[Photo Credit: By Gage Skidmore from Surprise, AZ, United States of America - Mike Johnson, CC BY-SA 2.0, https://commons.wikimedia.org/w/index.php?curid=139920660]

Speaker Johnson Warns Against Ending Senate Filibuster, Citing Need for Safeguards

Speaker Mike Johnson of Louisiana on Friday reportedly cautioned against using what he called the “nuclear option” to end the Senate’s 60-vote threshold, emphasizing that the filibuster remains an important guardrail in the nation’s legislative process—even as President Donald Trump renewed calls to abolish it.

At a Capitol press conference, Johnson said he understood the frustration behind Trump’s demand, which came Thursday night on Truth Social, but stressed that removing the Senate’s long-standing supermajority rule could have damaging consequences.

“The filibuster has traditionally been viewed as a very important safeguard,” Johnson said. “If the shoe was on the other foot, I don’t think our team would like it.”

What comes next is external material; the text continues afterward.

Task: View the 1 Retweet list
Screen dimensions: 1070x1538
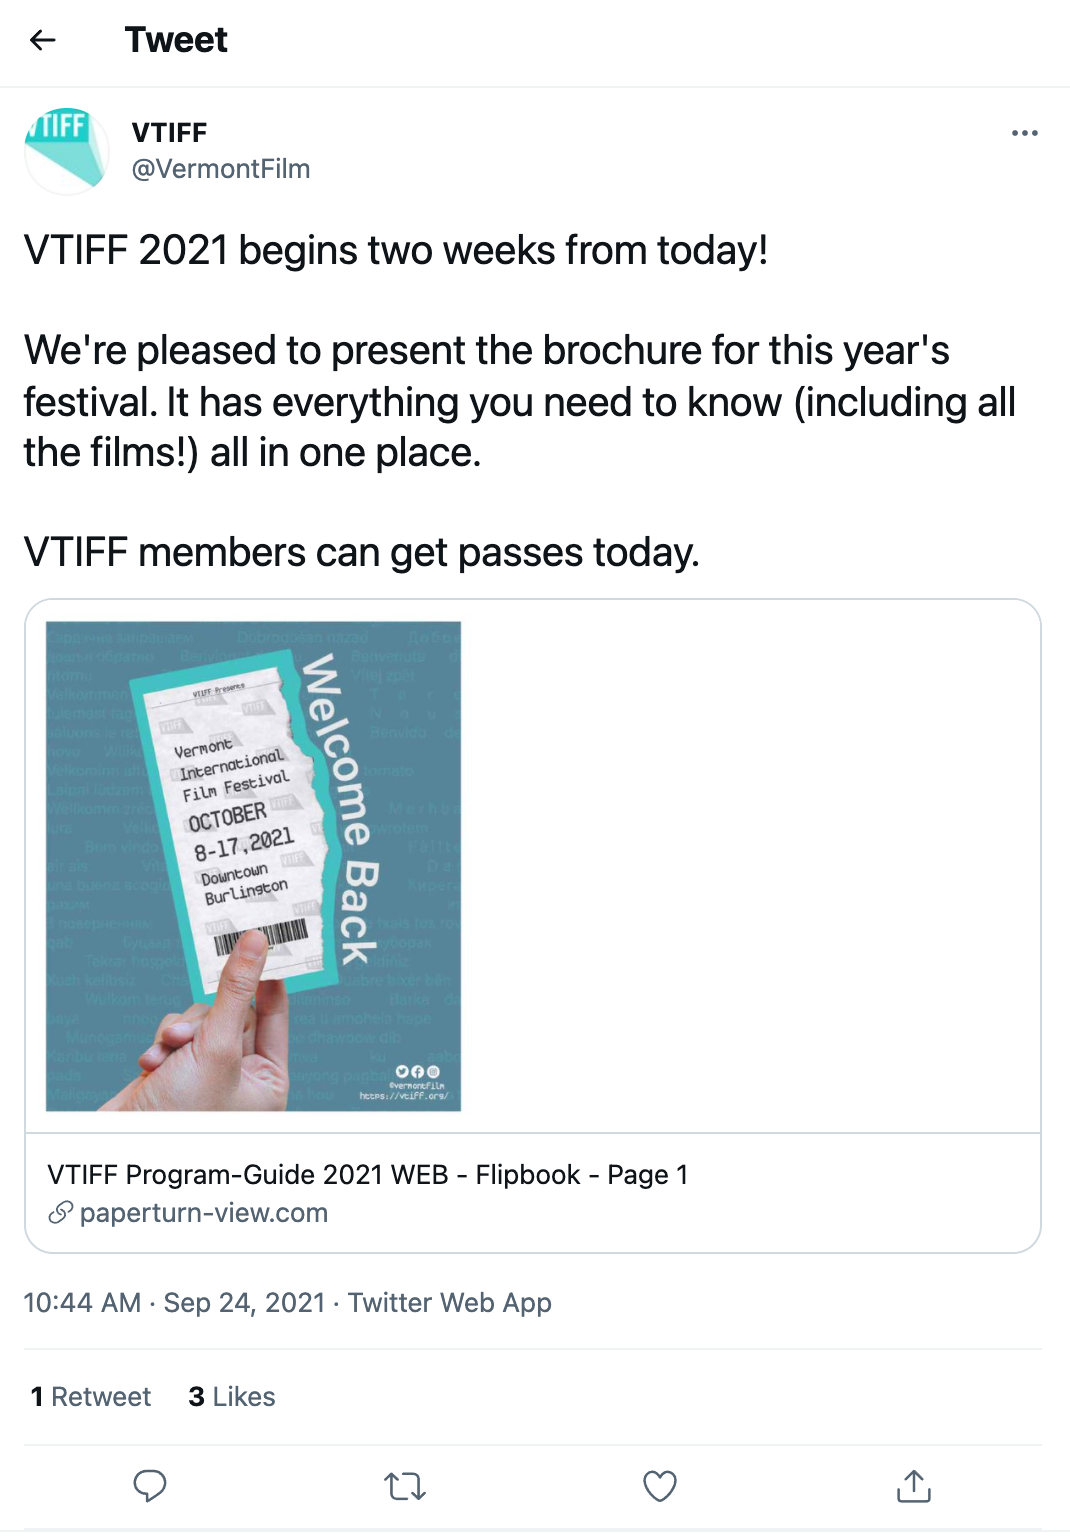Action: 91,1397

The Speaker noted that while he had not spoken with the president since his post, he viewed Trump’s remarks as “another expression of the frustration, of the anger that has been felt, the anger by the President.” Johnson framed the debate not as a clash within the Republican Party but as a broader question about how to preserve institutional checks in an increasingly partisan era.

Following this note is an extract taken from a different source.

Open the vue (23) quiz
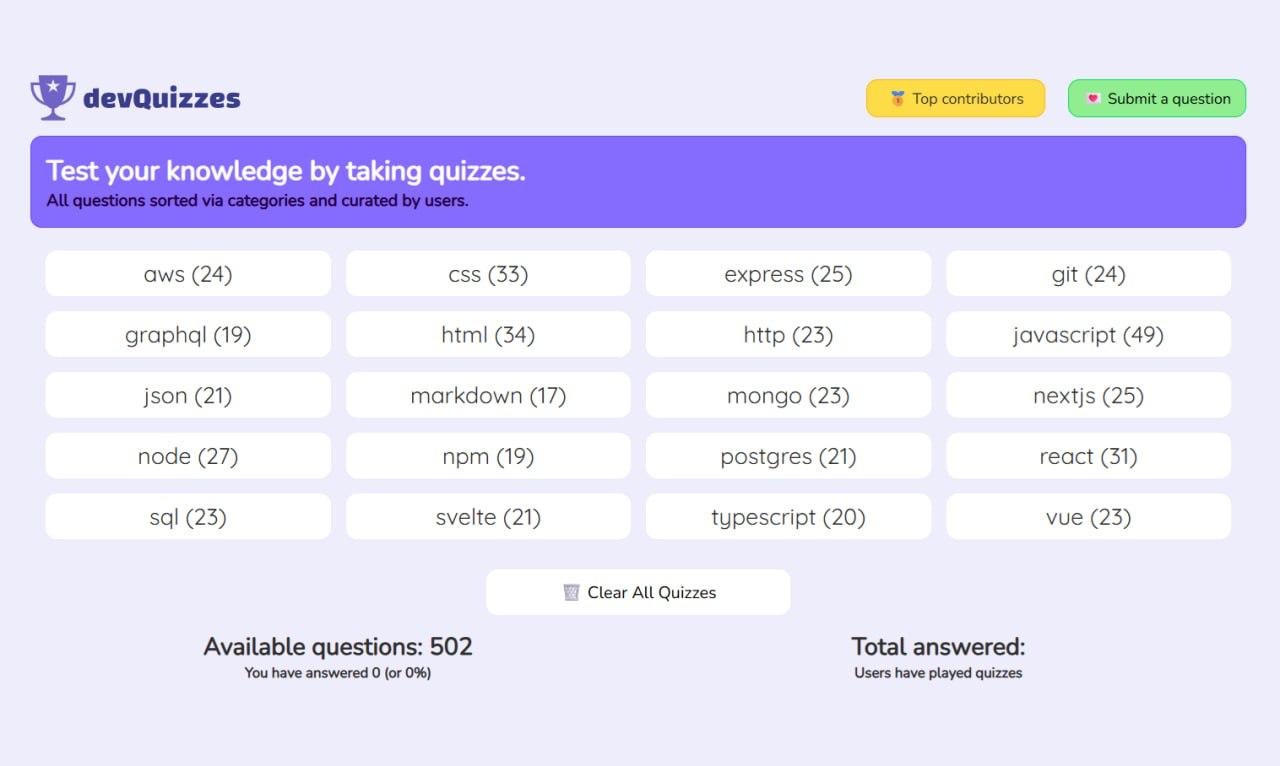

Eliminating the filibuster would allow the Senate to pass legislation with a simple majority vote, bypassing the need for bipartisan agreement that the 60-vote rule enforces. Johnson warned that such a change could backfire if Democrats regain control of the Senate, saying that without the filibuster, “they would make the District of Columbia and Puerto Rico states, ban firearms, and do all sorts of things that would be very harmful for the country.”

Trump’s call to scrap the rule came after his return from a trip to Asia, where, he said, foreign leaders questioned how Democrats could “shut down the government” and why Republicans had “allowed them to do it.”

“It is now time for the Republicans to play their ‘TRUMP CARD,’ and go for what is called the Nuclear Option — Get rid of the Filibuster, and get rid of it, NOW!” Trump posted.

Currently, Senate Republicans hold 53 seats, a narrow majority that gives them procedural leverage but not enough to pass most legislation without Democratic support. Technically, the chamber could change its rules by simple majority to end the filibuster for government funding bills, but such a move would set a powerful precedent and reshape how the Senate operates.

Senate Republicans, however, showed little appetite for Trump’s proposal. Sen. John Curtis of Utah wrote Friday that he was a “firm no” on eliminating the filibuster. “The filibuster forces us to find common ground in the Senate. Power changes hands, but principles shouldn’t,” he said.

Senate Majority Leader John Thune of South Dakota echoed that sentiment last week, calling any move to end the filibuster to reopen the government a “bad idea.”

For Johnson, the debate underscored a difficult balance: honoring the frustrations of conservative voters and Trump loyalists who see the Senate’s rules as an obstacle to governing, while warning that dismantling those same rules could, in time, hand Democrats the power to reshape the country without resistance.